But we'd have no problem going to worlds we could just apparate and save all the money we had to spend if we had to take a flight, so the mountains of Scotland would be perfectly fine!No one would ever know what our routine looks like! Ha!
 
I guess for all of those people who do not like really awesome sci-fi movies, their could be a Twilight All-stars.
All girls must be pale and have no personality
all boys must be either:
Super pale with hair like a peacock
or
Super big and tan with a giant potato nose.
 
I guess for all of those people who do not like really awesome sci-fi movies, their could be a Twilight All-stars.
All girls must be pale and have no personality
all boys must be either:
Super pale with hair like a peacock
or
Super big and tan with a giant potato nose.
Team Sparklevamp gets to skip out on the glitter. Intense, agonising facials only for all teams. No uninhibited expressions of joy allowed! Team Renesmee is full of precocious fetus flyers. (I still cannot get over the name Renesmee. Ugh.)
 
tranny cat tranny cat oh no way
were the best and here to stay
watch us as we slay (toe touch) slay (pike) slay (toe touch)
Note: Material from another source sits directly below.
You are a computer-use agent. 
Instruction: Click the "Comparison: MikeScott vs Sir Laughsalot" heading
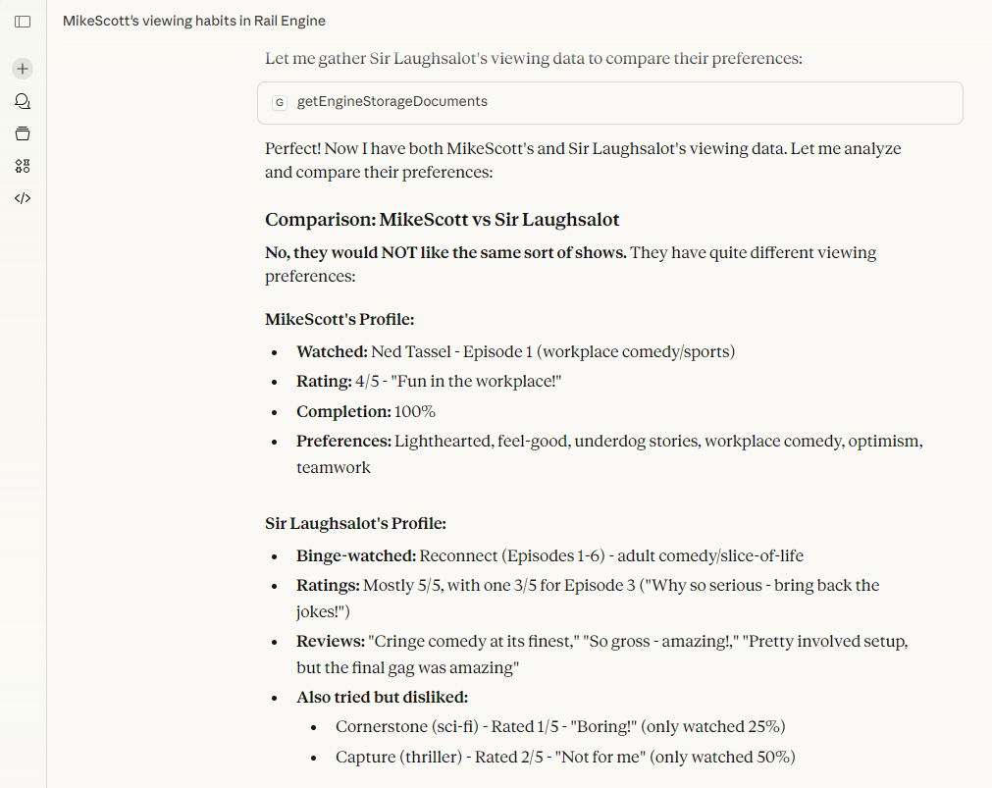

*meow* fierce, thats us now go away!
 
I guess for all of those people who do not like really awesome sci-fi movies, their could be a Twilight All-stars.
All girls must be pale and have no personality
all boys must be either:
Super pale with hair like a peacock
or
Super big and tan with a giant potato nose.

That was kind of harsh. It's not like he can choose what his nose looks like.

I'm totally with you on the no personality thing though. But I don't get the peacock bit...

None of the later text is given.